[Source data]
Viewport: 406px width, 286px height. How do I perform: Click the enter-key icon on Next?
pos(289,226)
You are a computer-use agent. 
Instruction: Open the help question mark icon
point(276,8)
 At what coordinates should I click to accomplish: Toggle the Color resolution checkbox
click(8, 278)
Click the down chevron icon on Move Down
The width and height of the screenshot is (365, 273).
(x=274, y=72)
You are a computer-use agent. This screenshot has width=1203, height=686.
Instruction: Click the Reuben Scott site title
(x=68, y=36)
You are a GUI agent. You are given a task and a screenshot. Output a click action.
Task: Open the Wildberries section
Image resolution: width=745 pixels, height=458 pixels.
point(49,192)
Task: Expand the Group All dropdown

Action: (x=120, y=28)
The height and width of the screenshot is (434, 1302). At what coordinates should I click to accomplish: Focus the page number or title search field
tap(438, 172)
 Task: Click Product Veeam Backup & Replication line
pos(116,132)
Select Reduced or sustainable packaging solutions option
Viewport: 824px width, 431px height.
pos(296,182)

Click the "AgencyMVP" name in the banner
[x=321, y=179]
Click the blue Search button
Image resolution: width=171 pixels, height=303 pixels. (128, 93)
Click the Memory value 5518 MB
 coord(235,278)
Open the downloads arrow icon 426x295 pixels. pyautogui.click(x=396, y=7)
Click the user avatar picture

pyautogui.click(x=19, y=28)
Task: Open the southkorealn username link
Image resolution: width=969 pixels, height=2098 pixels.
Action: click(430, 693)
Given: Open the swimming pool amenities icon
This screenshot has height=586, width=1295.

**What needs to be done:** Each line above needs to be returned exactly as it is.

**Finished exercise:**
Viewport: 406px width, 286px height. How do I perform: Click the enter-key icon on Next?
pos(289,226)
You are a computer-use agent. 
Instruction: Open the help question mark icon
point(276,8)
 At what coordinates should I click to accomplish: Toggle the Color resolution checkbox
click(8, 278)
Click the down chevron icon on Move Down
The width and height of the screenshot is (365, 273).
(x=274, y=72)
You are a computer-use agent. This screenshot has width=1203, height=686.
Instruction: Click the Reuben Scott site title
(x=68, y=36)
You are a GUI agent. You are given a task and a screenshot. Output a click action.
Task: Open the Wildberries section
Image resolution: width=745 pixels, height=458 pixels.
point(49,192)
Task: Expand the Group All dropdown

Action: (x=120, y=28)
The height and width of the screenshot is (434, 1302). At what coordinates should I click to accomplish: Focus the page number or title search field
tap(438, 172)
 Task: Click Product Veeam Backup & Replication line
pos(116,132)
Select Reduced or sustainable packaging solutions option
Viewport: 824px width, 431px height.
pos(296,182)

Click the "AgencyMVP" name in the banner
[x=321, y=179]
Click the blue Search button
Image resolution: width=171 pixels, height=303 pixels. (128, 93)
Click the Memory value 5518 MB
 coord(235,278)
Open the downloads arrow icon 426x295 pixels. pyautogui.click(x=396, y=7)
Click the user avatar picture

pyautogui.click(x=19, y=28)
Task: Open the southkorealn username link
Image resolution: width=969 pixels, height=2098 pixels.
Action: click(430, 693)
Given: Open the swimming pool amenities icon
This screenshot has height=586, width=1295.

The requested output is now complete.